I made the choice of keeping it a function with closures. I think this is the best way to maximize performance. But it will impose severe implementation constraints. /EDIT: reimplemented with class-based approach in branch tqdm_bare_class, so we now have both approaches and must choose one!

/EDIT: I realized it's stupid to try to implement a tqdm_bare only for performance reasons, because if we strip out features to the bare, of course the opcode count will drop down significantly but the overhead will rise up: for example, dynamic_miniters wouldn't be implemented, which means that by default miniters=1. In this case, even if tqdm_bare has fewer opcodes than core tqdm, it would be far slower because it would have a bigger overhead, checking time and printing more often than core tqdm does! And that's normal, core tqdm is already heavily optimized, most features are optional with virtually no cost.
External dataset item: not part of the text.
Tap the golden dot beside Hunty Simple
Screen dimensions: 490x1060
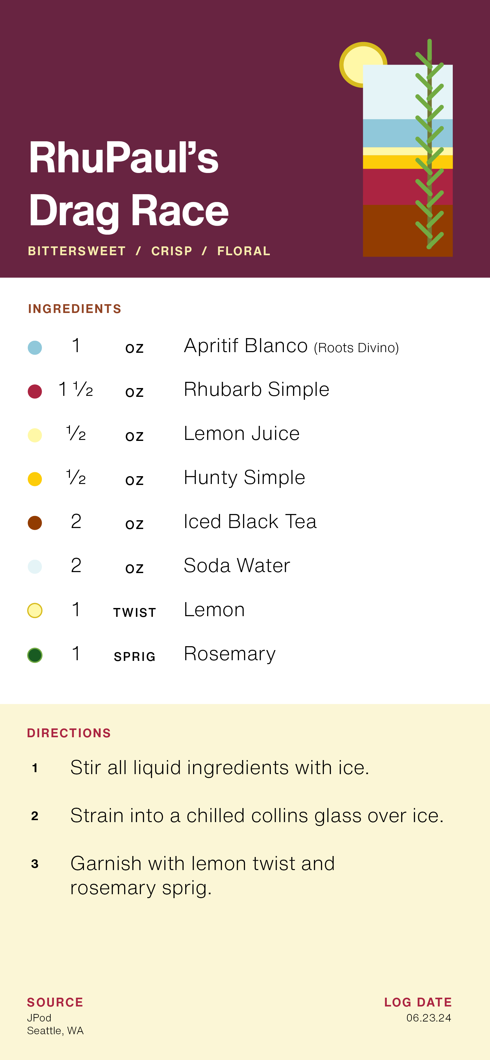click(35, 479)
So, since minimizing opcodes is useless, I tried to minimize code statements: the new goals of this module are:

  1. Implement major features of tqdm in the fastest way possible.
  2. Minimize number of code statements.
  3. Standalone (should avoid external calls even to ._utils except to standard lib): the file should contain all logic necessary to reimplement it elsewhere. (I exceptionally call ._utils to load colorama because I think it's not part of our logic but rather a workaround for Windows console limitations.)
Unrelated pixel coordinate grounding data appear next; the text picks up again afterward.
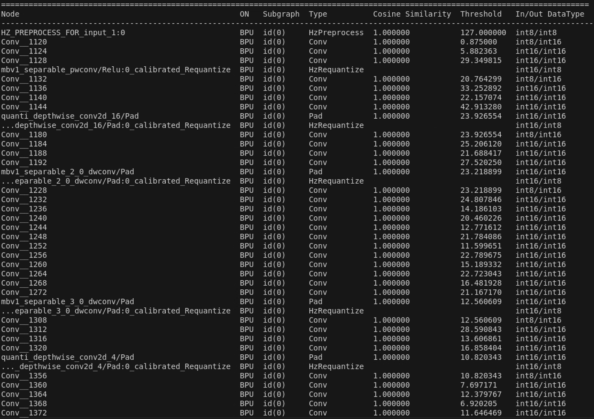
Task: Click the quanti_depthwise_conv2d_4/Pad node name
Action: tap(68, 357)
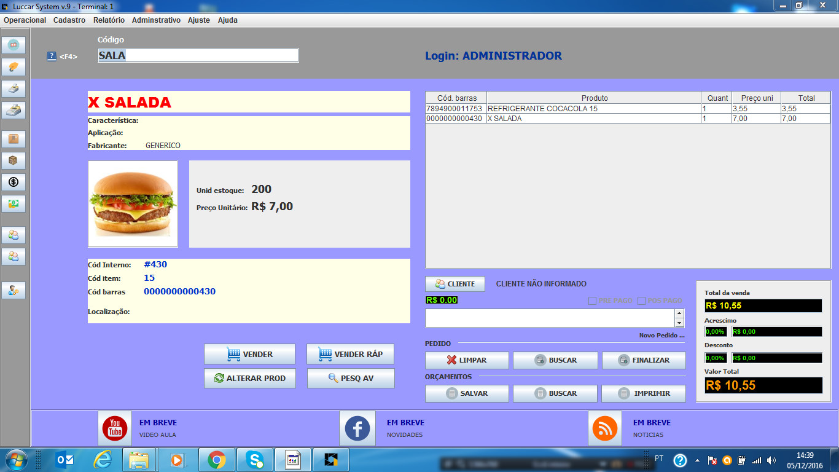Click the Código search input field

(198, 55)
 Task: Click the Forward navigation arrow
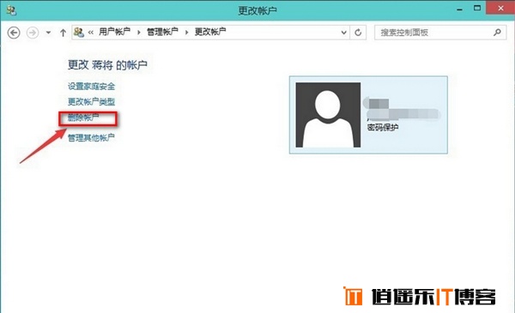[x=33, y=33]
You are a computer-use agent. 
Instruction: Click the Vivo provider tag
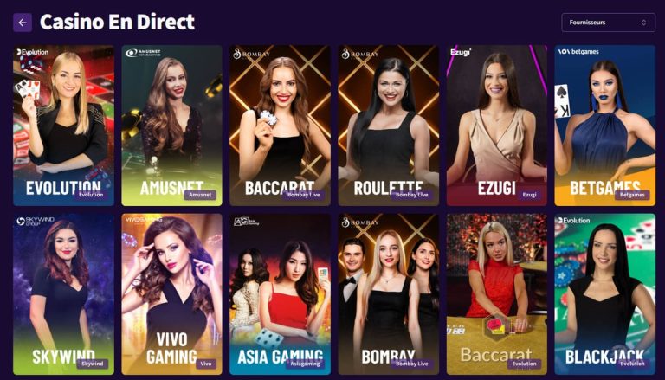click(x=206, y=364)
The final objective is to have a standalone shortened tqdm containing major features as a minimal example for developers working on ports to other languages.

So here we are: tqdm_bare is 387 lines long including docstrings, comments and spaces and it supports major tqdm features that we love it for, such as automagic nested loops support!

Examples:

from tqdm import tqdm_bare, tbrange
from tqdm import tqdm_bare_class, tbcrange
from time import sleep

#######################
# Function based tqdm_bare

for i in tbrange(int(1E6), leave=True, unit='b', unit_scale=True):
    pass

for i in tbrange(10, desc='PAR', leave=True):
    for j in tbrange(100, desc='NESTED', leave=True):
        sleep(0.01)

for i in tbrange(100, desc='ITER', leave=True):
    sleep(0.1)

t = tqdm_bare(total=100, desc='MANU', leave=True)
for i in xrange(100):
    t()
    sleep(0.1)

t = tqdm_bare(desc='NOTOTAL', leave=True)
for i in xrange(100):
    t()
    sleep(0.1)

t = tbrange(10, desc='INIT', leave=True)

##########################
# Class based tqdm_bare_class

for i in tbcrange(int(1E6), leave=True, unit='b', unit_scale=True):
    pass

for i in tbcrange(10, desc='PAR', leave=True):
    for j in tbcrange(100, desc='NESTED', leave=True):
        sleep(0.01)

for i in tbcrange(100, desc='ITER', leave=True):
    sleep(0.1)

t = tqdm_bare_class(total=100, desc='MANU', leave=True)
for i in xrange(100):
    t()
    sleep(0.1)

t = tqdm_bare_class(desc='NOTOTAL', leave=True)
for i in xrange(100):
    t.update()
    sleep(0.1)

t = tbcrange(10, desc='INIT', leave=True)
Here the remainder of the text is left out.